Als Journalistin sind Sie für Ihre Undercover-Recherchen bekannt. Unter anderem haben Sie einen internationalen Menschenhandelsring aufgedeckt, indem Sie sich als Sexarbeiterin ausgegeben haben. Was haben diese Recherchen mit Ihnen gemacht?
Vor allem in der letzten Phase der Ermittlungen ging es richtig abwärts. Ich wurde gezwungen, mich auszuziehen - und wenn ich sage auszuziehen, dann hatte ich weder einen Slip noch einen BH an. Ich fühlte mich furchtbar. Ich fühlte mich objektiviert. Und das hatte einen negativen Einfluss auf mich. Als ich schließlich den Ort verließ, ging ich einfach wieder nach Hause. Ich duschte und weinte bitterlich unter der Dusche und ging einfach nur schlafen. Für den Rest des Tages konnte ich nichts mehr tun. Aber das war nicht das Einzige, was passierte. Mir wurden Substanzen zum Rauchen gegeben. Ich habe ein Asthma, ich sollte also wirklich niemals rauchen. Und am Ende hatte ich einen Asthma-Anfall, wurde ins Krankenhaus gebracht und musste mit Sauerstoff versorgt werden. Um ehrlich zu sein, habe ich einfach nur gebetet, dass ich überlebe.

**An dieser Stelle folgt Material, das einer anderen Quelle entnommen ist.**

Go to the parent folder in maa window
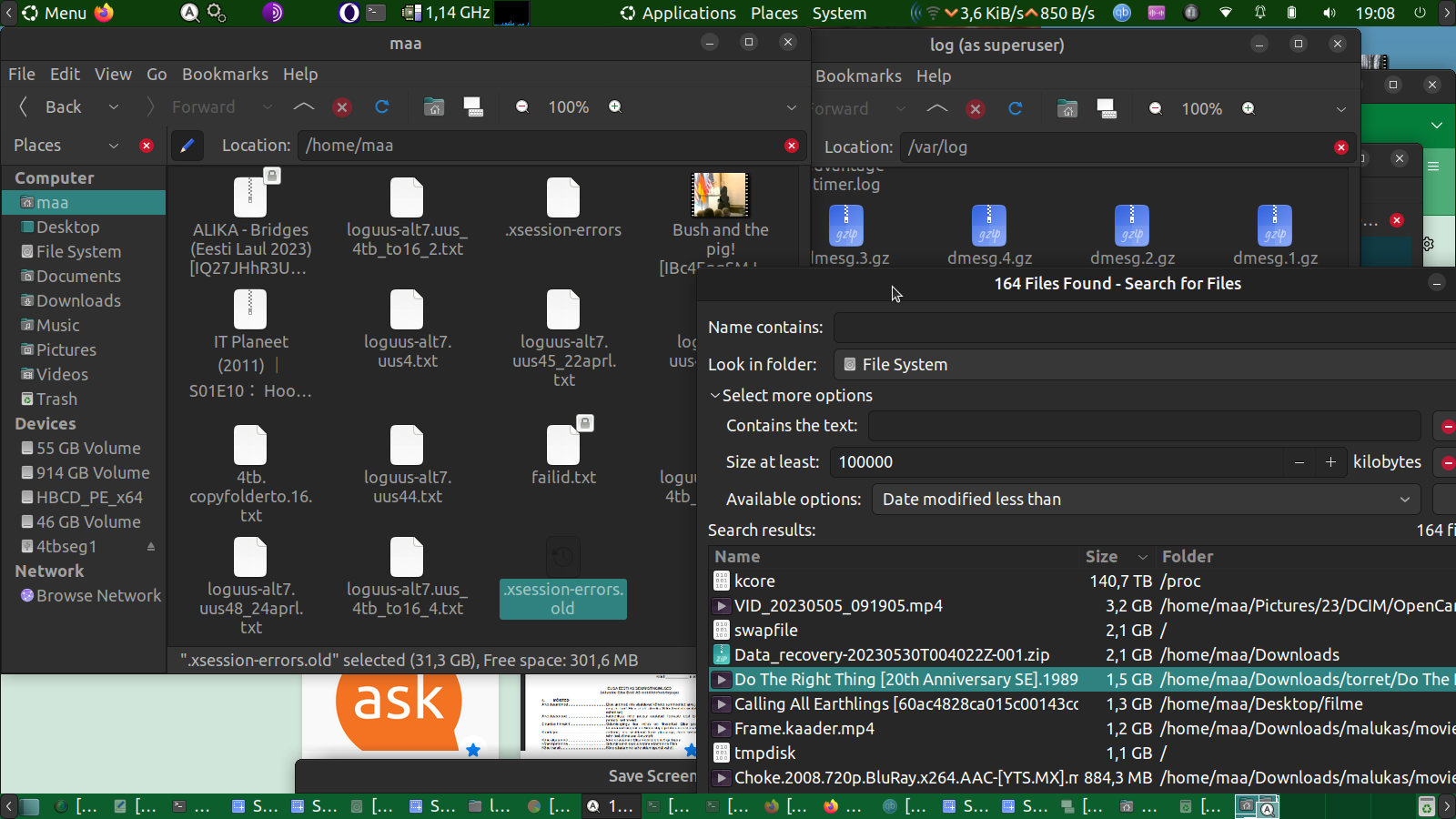The image size is (1456, 819). [x=304, y=107]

Was war die Motivation für Sie, diese Art von investigativem Journalismus zu betreiben?
Was mich angetrieben hat, war, dass ich jemanden, der mir sehr nahe stand, durch den Menschenhandel verloren hatte. Ich hatte nie die Gelegenheit, mit ihr zu sprechen, bevor sie verstarb. Das hat diese stille Wut in mir erzeugt. Abgesehen davon, dass ich persönlich betroffen war, akzeptiere ich einfach kein Nein als Antwort. In dem Moment, in dem ich sage, OK, ich werde das tun, bringe ich es zu einem logischen Ende. Wenn ich also zum Beispiel ein Geschäft machen will, werden Sie mir meine Bitte erfüllen, ob es Ihnen gefällt oder nicht. Ich akzeptiere kein Nein als Antwort.
Wie schaffen Sie es als weibliche investigative Journalistin in einem Land wie Nigeria, Ihre Arbeit und Ihre persönliche Sicherheit unter einen Hut zu bringen?

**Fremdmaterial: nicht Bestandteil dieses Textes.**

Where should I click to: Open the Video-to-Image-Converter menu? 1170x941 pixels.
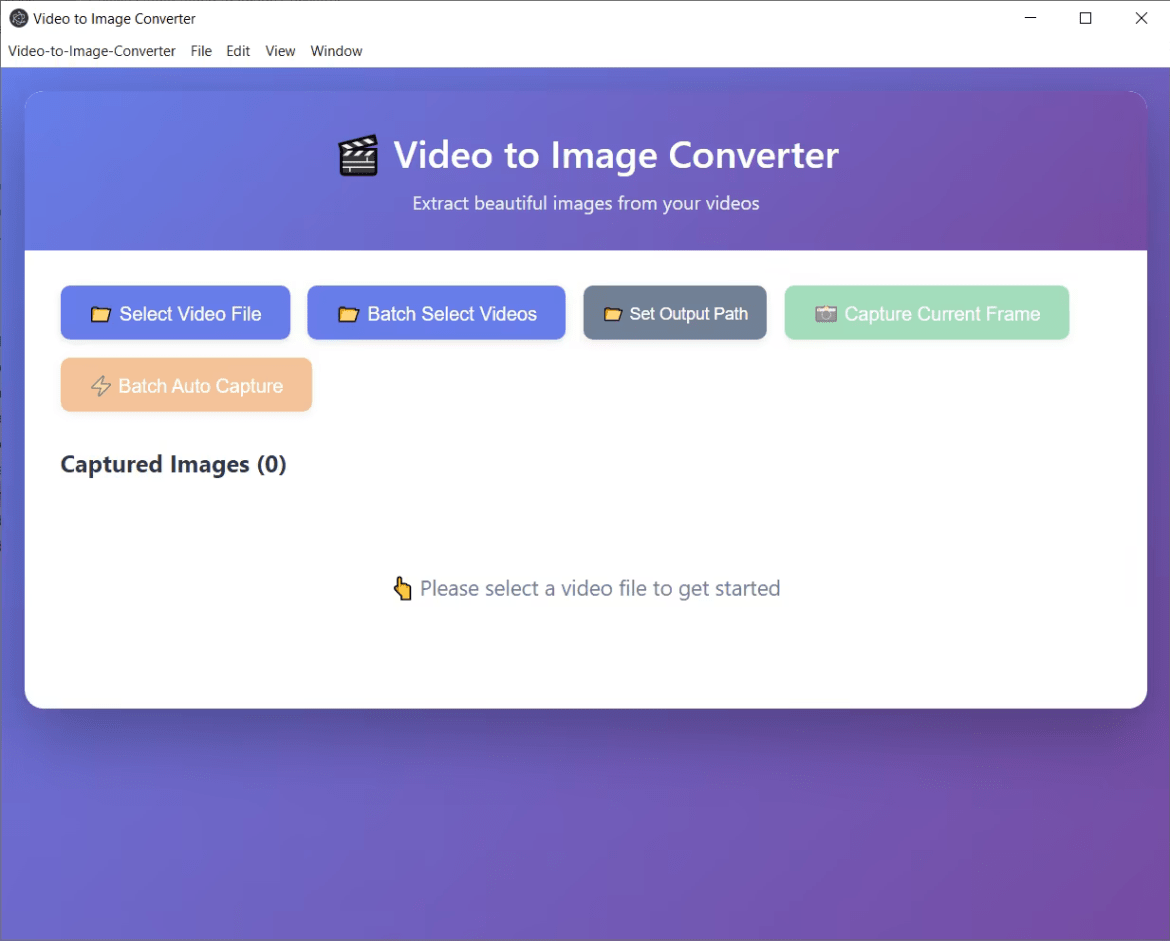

Zuallererst möchte ich betonen, dass es schon ein Job ist, Nigerianerin zu sein, in Nigeria zu leben. Und investigativen Journalismus zu machen, bedeutet zusätzliche Arbeit. Aber eine Frau zu sein und investigativen Journalismus zu machen? Das ist extra, extra viel Arbeit. Schon vor der Undercover-Recherche hatte ich gelernt, auf mich aufzupassen, aber seither bin ich noch vorsichtiger. Ich erinnere mich an eine Zeit, als ich auf Wohnungssuche war und da war dieses sehr schöne Anwesen. Und ich fragte den Hausverwalter: Gibt es noch andere Türen außer dem Haupteingang? Und er sagte: Nein, das ist der einzige Weg der rein und raus führt. Und ich sagte: Ich bin nicht interessiert. Ich kann sehen, dass das Haus schön ist, aber ich kann nicht an einem Ort leben, wo es nur einen Eingang gibt. Ich führe praktisch ein Leben auf der Flucht.

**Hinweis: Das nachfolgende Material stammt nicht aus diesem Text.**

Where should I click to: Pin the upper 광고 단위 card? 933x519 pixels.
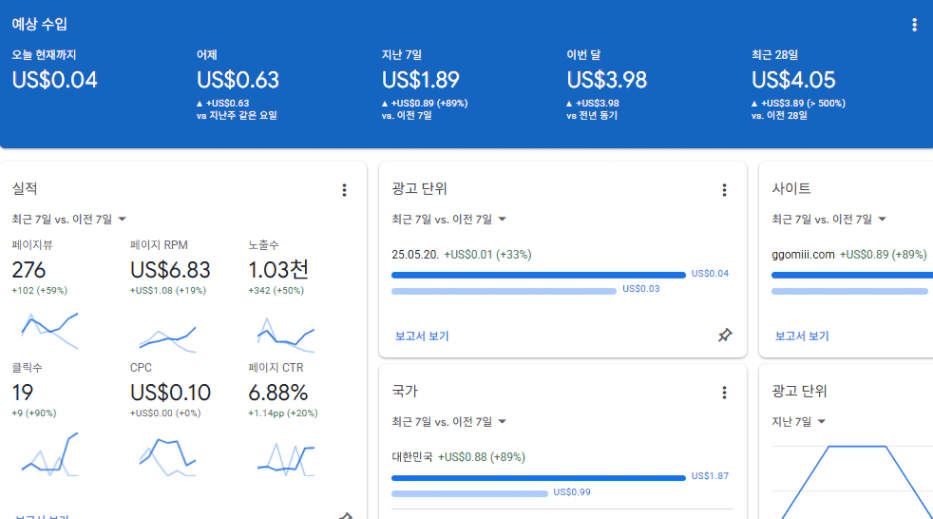(x=724, y=336)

Würden Sie eine Undercover-Recherche wie damals nochmals wagen?
Lassen Sie es mich so ausdrücken: Ungeachtet all dessen, was 2013 passiert ist, der Missbrauch, die Langzeitfolgen, dass ich immer noch in Therapie bin. Es gibt Tage, an denen ich mich so niedergeschlagen fühle, bis heute. Aber wenn ich die Möglichkeit hätte, nochmal diese Geschichte zu machen oder noch einmal Undercover über Menschenhandel zu recherchieren: Ja, ich würde es tun. Ich würde es wieder tun. Ich werde natürlich vorsichtiger sein, mit all meiner Erfahrung, die ich heute habe. Und lassen Sie mich etwas verraten: Es bahnt sich schon etwas an in diese Richtung.